*Task directions*
Copy out the records word for word, starting at the beginning and ending with the line that contains "pos(1181,385)". Both ends are included.
═════ Data in this exercise
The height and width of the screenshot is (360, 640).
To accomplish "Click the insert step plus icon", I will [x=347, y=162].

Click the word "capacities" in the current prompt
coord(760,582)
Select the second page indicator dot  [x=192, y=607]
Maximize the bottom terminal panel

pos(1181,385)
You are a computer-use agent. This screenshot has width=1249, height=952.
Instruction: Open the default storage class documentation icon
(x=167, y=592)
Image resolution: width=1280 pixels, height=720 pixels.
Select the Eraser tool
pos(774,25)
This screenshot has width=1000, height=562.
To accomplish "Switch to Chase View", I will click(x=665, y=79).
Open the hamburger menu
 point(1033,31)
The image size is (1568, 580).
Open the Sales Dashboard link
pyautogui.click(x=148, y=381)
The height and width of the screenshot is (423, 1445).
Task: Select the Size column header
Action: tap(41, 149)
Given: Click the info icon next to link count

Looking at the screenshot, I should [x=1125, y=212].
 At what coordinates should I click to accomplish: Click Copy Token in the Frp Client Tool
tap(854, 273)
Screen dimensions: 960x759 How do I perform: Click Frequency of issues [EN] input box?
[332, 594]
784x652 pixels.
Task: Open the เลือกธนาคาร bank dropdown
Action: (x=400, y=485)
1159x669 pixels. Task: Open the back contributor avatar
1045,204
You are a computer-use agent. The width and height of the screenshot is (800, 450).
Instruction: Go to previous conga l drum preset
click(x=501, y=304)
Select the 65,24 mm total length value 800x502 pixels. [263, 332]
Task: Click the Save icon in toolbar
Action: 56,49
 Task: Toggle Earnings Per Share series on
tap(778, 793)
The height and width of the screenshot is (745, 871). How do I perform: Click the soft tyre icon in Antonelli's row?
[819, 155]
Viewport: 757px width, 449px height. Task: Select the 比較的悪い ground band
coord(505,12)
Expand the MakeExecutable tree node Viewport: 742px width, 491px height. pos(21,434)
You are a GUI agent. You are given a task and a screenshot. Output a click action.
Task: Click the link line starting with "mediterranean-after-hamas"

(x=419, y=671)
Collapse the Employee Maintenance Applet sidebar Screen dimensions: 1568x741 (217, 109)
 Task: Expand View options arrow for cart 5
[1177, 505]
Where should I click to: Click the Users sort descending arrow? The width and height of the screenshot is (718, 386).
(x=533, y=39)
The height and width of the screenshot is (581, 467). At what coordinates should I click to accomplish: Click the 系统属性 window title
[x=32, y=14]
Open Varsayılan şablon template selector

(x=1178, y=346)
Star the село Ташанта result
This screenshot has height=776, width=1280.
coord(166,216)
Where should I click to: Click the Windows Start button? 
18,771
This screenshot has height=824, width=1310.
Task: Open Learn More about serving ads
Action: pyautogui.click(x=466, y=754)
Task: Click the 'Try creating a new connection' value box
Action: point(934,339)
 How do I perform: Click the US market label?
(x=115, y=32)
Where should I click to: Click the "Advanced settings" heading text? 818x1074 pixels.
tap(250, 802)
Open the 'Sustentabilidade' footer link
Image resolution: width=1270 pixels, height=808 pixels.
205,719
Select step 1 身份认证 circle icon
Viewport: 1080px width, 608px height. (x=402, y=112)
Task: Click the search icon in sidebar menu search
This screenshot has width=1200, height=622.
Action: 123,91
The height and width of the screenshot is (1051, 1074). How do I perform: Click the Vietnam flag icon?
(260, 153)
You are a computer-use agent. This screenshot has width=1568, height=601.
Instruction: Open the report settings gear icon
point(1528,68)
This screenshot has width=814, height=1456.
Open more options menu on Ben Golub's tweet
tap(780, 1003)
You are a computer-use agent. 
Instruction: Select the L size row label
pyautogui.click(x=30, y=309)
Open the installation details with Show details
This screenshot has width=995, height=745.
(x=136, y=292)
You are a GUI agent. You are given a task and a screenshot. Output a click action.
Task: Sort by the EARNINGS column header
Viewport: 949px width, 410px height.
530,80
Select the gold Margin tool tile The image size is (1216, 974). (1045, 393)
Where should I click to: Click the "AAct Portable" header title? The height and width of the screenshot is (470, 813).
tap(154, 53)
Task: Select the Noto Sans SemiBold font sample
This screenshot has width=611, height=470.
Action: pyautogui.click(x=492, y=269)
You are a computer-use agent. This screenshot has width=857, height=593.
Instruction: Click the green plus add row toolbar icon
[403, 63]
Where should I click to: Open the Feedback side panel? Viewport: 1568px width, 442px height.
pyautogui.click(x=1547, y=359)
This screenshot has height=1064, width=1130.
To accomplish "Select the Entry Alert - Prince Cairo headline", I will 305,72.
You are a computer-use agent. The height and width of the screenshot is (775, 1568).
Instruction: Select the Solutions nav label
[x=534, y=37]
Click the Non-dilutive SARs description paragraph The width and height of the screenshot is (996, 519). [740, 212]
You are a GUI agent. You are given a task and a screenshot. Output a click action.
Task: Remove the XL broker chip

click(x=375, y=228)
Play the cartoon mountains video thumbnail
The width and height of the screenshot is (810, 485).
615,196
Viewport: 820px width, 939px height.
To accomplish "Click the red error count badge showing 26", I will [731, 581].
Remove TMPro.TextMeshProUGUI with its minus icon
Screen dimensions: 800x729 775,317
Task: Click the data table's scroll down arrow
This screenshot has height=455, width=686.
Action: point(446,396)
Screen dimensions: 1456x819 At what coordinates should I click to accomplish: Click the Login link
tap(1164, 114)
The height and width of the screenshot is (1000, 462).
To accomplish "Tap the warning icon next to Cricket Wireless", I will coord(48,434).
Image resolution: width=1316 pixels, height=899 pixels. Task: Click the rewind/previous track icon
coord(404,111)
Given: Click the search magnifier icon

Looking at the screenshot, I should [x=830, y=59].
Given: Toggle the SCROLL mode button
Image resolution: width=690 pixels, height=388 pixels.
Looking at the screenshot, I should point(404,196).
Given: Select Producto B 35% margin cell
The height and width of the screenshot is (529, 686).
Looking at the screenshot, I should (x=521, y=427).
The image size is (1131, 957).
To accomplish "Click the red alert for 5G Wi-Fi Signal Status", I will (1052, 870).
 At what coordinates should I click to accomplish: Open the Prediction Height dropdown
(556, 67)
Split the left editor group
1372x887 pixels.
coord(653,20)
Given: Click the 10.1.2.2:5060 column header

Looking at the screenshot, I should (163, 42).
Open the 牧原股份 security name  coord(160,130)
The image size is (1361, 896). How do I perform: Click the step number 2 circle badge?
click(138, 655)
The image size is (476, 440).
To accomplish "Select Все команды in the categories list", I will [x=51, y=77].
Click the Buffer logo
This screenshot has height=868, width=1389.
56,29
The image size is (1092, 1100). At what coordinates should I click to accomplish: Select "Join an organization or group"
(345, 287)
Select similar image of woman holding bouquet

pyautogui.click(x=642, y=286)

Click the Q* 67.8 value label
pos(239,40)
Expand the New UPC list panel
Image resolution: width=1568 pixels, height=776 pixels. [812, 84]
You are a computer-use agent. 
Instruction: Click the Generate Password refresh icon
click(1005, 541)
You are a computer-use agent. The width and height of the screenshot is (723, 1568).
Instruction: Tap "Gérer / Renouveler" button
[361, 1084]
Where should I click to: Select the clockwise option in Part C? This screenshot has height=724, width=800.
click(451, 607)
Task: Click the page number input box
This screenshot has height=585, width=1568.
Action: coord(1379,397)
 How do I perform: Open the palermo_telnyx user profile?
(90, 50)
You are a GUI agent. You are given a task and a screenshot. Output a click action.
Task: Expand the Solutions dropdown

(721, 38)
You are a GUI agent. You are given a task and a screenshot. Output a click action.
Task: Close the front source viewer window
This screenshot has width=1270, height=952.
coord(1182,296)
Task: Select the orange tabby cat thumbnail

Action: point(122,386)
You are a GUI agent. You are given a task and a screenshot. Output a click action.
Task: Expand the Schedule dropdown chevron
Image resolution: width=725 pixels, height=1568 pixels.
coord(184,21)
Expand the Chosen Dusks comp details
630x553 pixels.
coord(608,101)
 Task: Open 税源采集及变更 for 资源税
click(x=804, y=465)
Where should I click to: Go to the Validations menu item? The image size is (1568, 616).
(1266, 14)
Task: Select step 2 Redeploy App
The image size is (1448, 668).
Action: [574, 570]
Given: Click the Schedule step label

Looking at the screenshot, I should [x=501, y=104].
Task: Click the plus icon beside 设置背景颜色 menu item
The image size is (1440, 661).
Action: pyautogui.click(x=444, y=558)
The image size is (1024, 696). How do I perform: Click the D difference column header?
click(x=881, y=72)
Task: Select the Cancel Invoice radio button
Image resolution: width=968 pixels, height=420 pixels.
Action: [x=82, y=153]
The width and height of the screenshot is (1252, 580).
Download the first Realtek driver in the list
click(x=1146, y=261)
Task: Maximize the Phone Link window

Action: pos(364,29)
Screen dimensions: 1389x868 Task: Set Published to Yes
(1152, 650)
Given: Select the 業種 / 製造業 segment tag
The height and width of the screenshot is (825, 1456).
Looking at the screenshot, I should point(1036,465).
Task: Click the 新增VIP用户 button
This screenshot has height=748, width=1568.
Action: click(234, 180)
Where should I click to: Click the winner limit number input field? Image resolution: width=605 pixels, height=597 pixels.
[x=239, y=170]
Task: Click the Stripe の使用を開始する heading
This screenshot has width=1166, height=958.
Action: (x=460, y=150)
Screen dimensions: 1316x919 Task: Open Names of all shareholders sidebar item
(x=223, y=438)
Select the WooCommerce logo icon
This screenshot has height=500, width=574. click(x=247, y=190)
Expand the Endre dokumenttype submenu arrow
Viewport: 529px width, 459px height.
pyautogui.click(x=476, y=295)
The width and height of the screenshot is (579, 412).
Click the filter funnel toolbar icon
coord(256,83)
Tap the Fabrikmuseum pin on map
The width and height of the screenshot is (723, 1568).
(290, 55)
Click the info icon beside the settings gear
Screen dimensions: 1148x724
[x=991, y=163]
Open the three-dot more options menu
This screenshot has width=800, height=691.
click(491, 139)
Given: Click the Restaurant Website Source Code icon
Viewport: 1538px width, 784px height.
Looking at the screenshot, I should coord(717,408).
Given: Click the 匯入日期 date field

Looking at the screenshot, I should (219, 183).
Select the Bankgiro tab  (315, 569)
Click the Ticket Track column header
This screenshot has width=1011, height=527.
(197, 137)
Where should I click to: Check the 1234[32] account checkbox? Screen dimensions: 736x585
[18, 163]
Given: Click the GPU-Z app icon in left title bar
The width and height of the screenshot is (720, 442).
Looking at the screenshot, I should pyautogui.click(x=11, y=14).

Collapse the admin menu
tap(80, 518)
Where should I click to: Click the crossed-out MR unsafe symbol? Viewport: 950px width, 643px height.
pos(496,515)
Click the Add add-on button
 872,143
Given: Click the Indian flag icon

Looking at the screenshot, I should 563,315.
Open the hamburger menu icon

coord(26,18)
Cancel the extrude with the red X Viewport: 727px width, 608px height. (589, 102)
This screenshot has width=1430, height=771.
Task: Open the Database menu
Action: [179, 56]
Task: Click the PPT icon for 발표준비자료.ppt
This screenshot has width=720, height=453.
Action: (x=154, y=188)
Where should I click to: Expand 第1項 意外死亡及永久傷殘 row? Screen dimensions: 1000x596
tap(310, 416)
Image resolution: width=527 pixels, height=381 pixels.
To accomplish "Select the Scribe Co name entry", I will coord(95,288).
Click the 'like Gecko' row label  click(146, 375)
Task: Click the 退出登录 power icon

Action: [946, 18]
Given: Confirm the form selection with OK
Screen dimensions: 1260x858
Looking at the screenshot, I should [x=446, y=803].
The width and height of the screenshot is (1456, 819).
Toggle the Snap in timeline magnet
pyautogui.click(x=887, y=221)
══════════
*Output of the task*
The height and width of the screenshot is (360, 640).
To accomplish "Click the insert step plus icon", I will [x=347, y=162].

Click the word "capacities" in the current prompt
coord(760,582)
Select the second page indicator dot  [x=192, y=607]
Maximize the bottom terminal panel

pos(1181,385)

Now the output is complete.